Butternut Squash Risotto with Baby SpinachServes Approximately 4, can be doubled for heartier portions or leftovers
Note: My recipe uses a hybrid method that still toasts the rice but dumps the liquid in half at a time. Feel free to follow whatever recipe technique you like from the links above. They should all work with this set of ingredients.
1 cup Risotto Rice (Arborio or Carnaroli)
4 cups chicken broth, heated to a simmer
1 pound of butternut squash, cubed into 1-inch pieces
2 to 3 generous handfuls of fresh baby spinach
1/2 small onion, minced
1/2 cup of white wine (optional)
2 tablespoons of oil
3 to 4 tablespoons butter (to taste)
1/2 cup grated Parmesan Cheese plus extra for serving
salt and pepper (to taste)
Simmering Hot Water (extra for thinning the sauce)
- In a large heavy-bottom pot (wider is better than narrow), heat the oil and gently sweat the onions and a pinch of salt until they begin to soften.
- Add the rice to the pan and stir to coat evenly with oil. Add extra oil if it seems to need it. Cook, stirring constantly until the rice turns a little translucent without browning.
- If using wine, add the wine to the pan and simmer for a minute or two to cook out some of the alcohol. Add about half the cooking liquid and reduce to a bubbling simmer. Add the butternut squash. Stir periodically to prevent sticking and loosen some of the starch.
- Allow risotto to simmer until most of the liquid is absorbed and it is the consistency of porridge or oatmeal. Add the remaining liquid and continue simmering.

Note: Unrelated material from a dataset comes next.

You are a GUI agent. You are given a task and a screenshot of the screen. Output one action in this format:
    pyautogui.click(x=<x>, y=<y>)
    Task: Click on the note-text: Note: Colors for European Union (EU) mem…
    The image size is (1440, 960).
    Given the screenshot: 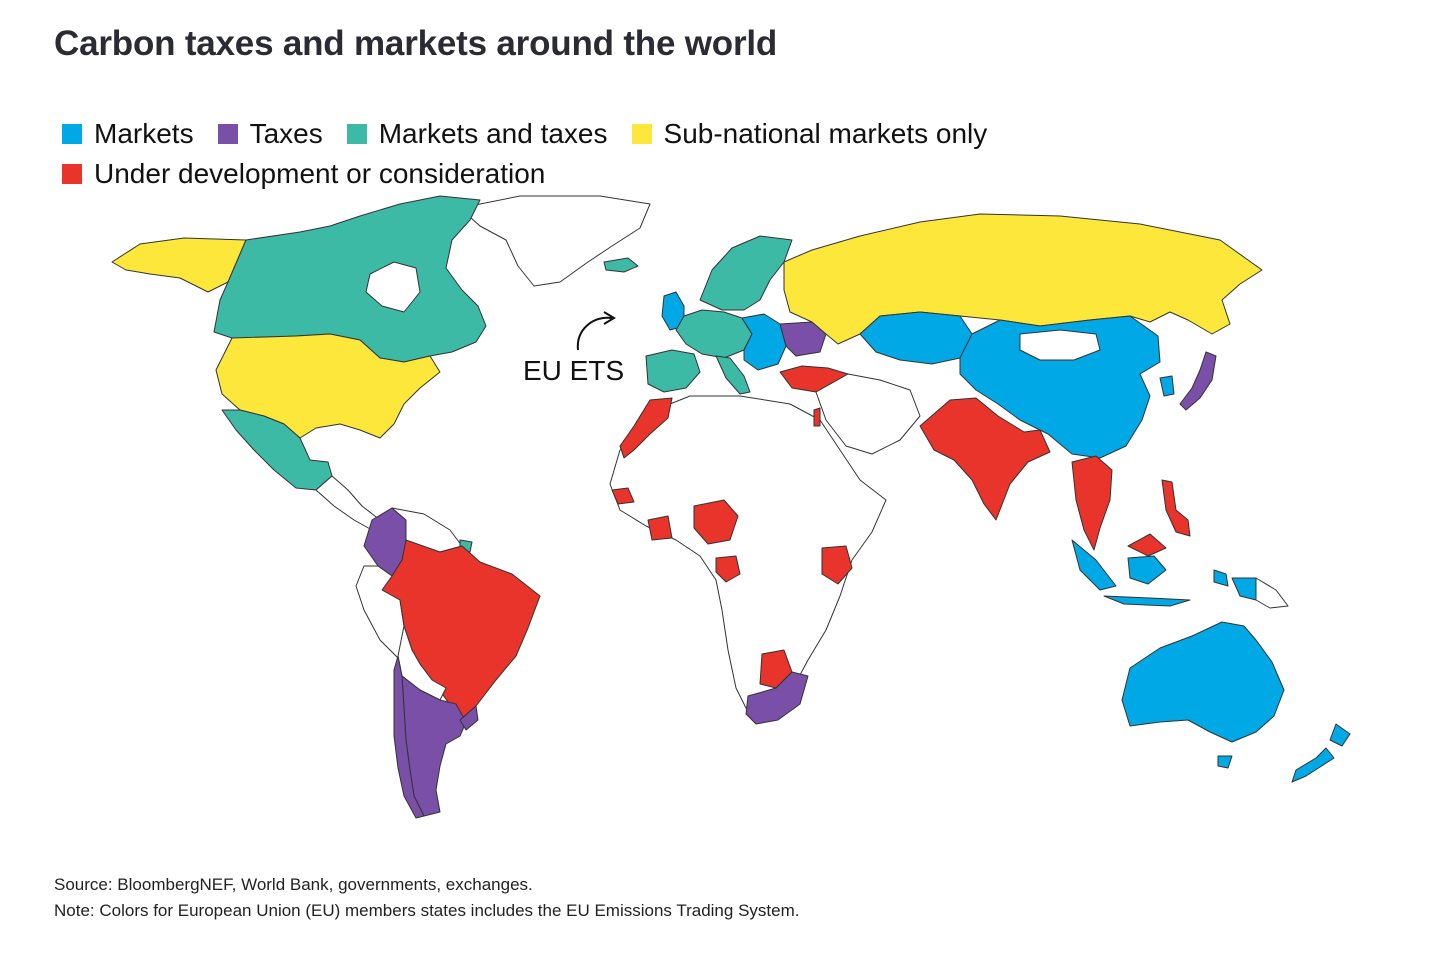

- When it begins to look like a loose porridge again, taste a few grains of rice. They should be a little chewy but not crunchy. If they aren't done, add a little hot water and continue cooking until they're just right. Add pepper and adjust salt if necessary.
- Remove the pot from the heat. Add the butter a tablespoon at a time, stirring vigorously to melt it in without creating an oil slick. The risotto will get creamier and begin to look shiny. It may continue to thicken and the butternut will break-up or dissolve a bit. Stir-in the cheese, then stir-in the spinach and let it wilt.
- If the finished risotto is thick like mashed potatoes, stir-in a little more hot water before serving. It should flow off of a spoon without being soupy. Serve in shallow bowls with extra grated cheese on top.
- Hard vegetables should be cooked with the rice but frozen vegetables like peas and cooked meats can be stirred-in at the end just like the spinach and warmed through.
- Larger vegetables like broccoli florets are best cooked separately and served on top of the risotto or gently stirred in at the last minute so they don't break-up. The same goes for chunks of fish.
- You can make risotto with plain water, but varying the liquids will make interesting flavors. Swap out chicken stock for vegetable or beef broth. Switch in red wine for white for a pink risotto. Saute some mushrooms with the onions or use the liquid from soaking dried mushrooms for a deep meaty flavor without added meat.